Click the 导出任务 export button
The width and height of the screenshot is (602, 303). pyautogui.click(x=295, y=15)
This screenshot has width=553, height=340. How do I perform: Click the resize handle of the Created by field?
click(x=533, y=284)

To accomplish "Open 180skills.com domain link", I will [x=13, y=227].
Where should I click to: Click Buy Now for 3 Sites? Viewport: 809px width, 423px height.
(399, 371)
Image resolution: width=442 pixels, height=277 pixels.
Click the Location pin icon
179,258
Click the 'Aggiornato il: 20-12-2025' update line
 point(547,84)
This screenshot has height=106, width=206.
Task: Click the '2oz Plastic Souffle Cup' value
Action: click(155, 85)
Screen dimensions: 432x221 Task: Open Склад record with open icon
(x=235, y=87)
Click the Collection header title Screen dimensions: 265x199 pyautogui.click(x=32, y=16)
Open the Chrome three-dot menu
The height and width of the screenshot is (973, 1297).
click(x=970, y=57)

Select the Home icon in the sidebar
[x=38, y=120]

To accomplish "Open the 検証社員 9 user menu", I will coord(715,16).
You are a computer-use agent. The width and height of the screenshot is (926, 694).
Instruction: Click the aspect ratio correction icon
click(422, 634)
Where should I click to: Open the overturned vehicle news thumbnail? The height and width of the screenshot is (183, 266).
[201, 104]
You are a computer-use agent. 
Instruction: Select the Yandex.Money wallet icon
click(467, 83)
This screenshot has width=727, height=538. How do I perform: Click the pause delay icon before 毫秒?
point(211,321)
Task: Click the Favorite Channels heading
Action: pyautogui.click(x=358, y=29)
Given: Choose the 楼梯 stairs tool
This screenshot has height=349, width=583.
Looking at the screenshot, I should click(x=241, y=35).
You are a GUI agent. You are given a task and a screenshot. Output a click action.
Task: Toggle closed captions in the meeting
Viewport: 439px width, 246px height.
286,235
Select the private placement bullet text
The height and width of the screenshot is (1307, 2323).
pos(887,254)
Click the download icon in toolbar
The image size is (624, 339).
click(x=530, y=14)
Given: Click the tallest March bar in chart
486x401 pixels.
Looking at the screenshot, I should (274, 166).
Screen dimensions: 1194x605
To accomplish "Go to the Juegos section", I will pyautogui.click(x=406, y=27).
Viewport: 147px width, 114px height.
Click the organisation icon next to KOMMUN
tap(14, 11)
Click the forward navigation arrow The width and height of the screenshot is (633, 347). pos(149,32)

======

§ Exercise brief:
Each line in the material above that mentions the word "accomplish" must be copied.

§ Task answer:
To accomplish "Open 180skills.com domain link", I will [x=13, y=227].
To accomplish "Open the 検証社員 9 user menu", I will coord(715,16).
To accomplish "Go to the Juegos section", I will pyautogui.click(x=406, y=27).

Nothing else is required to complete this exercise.